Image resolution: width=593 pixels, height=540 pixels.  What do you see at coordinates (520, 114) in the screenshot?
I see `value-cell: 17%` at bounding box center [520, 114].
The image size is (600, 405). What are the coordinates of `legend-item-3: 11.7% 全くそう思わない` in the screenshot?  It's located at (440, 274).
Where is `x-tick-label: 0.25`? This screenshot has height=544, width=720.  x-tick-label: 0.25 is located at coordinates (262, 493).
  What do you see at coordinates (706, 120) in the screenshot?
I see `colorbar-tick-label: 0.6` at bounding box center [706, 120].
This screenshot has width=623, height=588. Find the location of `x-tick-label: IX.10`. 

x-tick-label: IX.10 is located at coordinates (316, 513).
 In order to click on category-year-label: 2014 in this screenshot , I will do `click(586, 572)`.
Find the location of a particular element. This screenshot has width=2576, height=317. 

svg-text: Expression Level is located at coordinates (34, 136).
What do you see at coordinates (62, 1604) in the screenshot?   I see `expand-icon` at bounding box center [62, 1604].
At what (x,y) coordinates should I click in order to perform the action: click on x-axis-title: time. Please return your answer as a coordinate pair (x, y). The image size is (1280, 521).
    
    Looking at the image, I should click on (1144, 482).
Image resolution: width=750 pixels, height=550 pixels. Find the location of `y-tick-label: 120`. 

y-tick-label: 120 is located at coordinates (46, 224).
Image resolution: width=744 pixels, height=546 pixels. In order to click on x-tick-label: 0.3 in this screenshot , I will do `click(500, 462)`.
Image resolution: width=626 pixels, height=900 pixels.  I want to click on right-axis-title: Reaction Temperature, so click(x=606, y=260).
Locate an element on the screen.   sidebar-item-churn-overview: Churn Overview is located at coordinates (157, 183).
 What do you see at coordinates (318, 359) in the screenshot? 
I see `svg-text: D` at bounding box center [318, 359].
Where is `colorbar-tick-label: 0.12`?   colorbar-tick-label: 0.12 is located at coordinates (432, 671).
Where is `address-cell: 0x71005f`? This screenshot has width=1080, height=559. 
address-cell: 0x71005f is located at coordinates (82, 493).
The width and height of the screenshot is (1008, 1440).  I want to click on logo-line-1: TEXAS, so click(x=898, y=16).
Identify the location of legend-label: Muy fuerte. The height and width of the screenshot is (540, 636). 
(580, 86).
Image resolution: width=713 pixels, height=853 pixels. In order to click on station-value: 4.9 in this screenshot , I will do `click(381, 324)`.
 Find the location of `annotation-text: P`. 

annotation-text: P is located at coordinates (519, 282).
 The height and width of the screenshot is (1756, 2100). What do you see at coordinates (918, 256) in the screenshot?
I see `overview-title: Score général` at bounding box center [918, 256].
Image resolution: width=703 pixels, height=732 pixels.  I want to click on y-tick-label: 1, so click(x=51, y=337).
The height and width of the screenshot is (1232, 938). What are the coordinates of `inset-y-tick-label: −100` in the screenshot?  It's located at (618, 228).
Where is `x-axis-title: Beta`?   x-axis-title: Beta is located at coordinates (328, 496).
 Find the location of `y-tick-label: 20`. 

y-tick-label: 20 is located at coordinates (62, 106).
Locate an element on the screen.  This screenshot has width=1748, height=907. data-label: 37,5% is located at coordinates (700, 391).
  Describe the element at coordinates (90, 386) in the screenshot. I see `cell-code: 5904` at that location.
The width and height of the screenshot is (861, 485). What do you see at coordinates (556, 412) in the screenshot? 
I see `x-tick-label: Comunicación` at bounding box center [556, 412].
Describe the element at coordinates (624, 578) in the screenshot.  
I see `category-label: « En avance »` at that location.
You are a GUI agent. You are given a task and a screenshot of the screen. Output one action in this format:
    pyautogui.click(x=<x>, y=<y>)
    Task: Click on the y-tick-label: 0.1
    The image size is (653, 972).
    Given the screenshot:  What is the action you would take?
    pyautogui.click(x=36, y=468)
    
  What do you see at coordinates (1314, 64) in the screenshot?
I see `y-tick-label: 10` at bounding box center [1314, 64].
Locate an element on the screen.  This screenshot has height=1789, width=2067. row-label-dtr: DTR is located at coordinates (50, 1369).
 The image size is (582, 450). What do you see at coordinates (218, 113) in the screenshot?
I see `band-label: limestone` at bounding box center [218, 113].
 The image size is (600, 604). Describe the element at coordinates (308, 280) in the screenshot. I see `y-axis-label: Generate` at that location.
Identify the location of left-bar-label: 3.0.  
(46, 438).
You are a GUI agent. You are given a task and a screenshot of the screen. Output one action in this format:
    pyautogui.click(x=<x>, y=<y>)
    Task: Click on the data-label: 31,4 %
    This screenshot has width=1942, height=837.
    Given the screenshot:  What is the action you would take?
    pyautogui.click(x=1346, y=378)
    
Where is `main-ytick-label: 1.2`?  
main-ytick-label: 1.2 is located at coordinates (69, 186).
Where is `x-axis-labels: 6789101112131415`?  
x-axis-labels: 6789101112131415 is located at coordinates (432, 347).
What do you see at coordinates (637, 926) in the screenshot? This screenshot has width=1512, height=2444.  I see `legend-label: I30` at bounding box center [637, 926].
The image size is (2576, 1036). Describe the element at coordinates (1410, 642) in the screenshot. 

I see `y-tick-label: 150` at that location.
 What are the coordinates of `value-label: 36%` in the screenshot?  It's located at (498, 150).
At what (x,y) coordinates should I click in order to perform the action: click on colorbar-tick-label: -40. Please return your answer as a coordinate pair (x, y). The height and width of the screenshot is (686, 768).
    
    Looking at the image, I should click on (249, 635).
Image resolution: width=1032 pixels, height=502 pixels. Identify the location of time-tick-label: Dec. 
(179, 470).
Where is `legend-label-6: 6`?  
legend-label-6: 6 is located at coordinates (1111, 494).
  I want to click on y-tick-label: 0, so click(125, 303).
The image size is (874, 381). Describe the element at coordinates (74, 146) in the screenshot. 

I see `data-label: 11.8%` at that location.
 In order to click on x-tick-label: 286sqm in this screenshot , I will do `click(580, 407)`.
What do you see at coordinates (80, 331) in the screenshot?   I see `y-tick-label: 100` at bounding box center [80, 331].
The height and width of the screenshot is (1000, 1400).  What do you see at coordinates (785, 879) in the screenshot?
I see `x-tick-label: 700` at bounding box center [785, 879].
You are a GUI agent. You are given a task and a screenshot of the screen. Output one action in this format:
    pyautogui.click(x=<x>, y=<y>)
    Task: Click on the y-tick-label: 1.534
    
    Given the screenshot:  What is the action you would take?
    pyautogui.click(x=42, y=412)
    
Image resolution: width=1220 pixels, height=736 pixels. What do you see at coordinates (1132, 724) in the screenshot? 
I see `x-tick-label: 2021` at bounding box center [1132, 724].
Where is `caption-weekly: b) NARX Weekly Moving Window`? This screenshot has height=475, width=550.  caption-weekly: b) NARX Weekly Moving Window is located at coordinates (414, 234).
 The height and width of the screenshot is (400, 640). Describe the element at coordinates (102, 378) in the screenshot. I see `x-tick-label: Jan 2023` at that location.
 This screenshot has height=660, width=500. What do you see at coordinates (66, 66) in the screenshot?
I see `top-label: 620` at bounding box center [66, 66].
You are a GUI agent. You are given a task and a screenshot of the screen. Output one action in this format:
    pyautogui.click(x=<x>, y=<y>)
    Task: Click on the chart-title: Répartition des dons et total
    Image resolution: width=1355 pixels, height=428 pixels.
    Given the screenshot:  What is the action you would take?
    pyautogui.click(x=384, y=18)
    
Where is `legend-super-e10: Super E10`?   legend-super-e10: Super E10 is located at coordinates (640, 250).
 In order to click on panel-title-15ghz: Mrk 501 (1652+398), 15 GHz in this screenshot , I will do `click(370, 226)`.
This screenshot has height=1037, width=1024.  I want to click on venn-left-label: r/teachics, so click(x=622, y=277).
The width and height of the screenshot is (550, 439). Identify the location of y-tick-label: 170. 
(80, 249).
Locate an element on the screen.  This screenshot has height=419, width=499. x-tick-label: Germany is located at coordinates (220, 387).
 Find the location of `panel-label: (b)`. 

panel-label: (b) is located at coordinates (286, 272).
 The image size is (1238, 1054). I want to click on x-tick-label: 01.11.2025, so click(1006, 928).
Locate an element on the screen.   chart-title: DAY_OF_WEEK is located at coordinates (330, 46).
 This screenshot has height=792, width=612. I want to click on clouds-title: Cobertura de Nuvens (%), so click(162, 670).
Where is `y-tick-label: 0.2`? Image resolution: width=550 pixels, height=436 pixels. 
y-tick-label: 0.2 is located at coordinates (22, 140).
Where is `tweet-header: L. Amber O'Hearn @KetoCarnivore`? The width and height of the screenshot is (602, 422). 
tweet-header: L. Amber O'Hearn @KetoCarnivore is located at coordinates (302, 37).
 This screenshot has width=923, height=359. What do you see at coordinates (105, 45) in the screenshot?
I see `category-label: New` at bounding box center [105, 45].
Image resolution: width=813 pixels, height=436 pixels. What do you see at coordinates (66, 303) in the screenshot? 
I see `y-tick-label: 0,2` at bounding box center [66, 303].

What you should do
Pull out, word for word, the part of the rows that opens with the first line and closes with the line containing "center [706, 120].", both included.

Written solution
Image resolution: width=593 pixels, height=540 pixels.  What do you see at coordinates (520, 114) in the screenshot?
I see `value-cell: 17%` at bounding box center [520, 114].
The image size is (600, 405). What are the coordinates of `legend-item-3: 11.7% 全くそう思わない` in the screenshot?  It's located at (440, 274).
Where is `x-tick-label: 0.25`? This screenshot has height=544, width=720.  x-tick-label: 0.25 is located at coordinates (262, 493).
  What do you see at coordinates (706, 120) in the screenshot?
I see `colorbar-tick-label: 0.6` at bounding box center [706, 120].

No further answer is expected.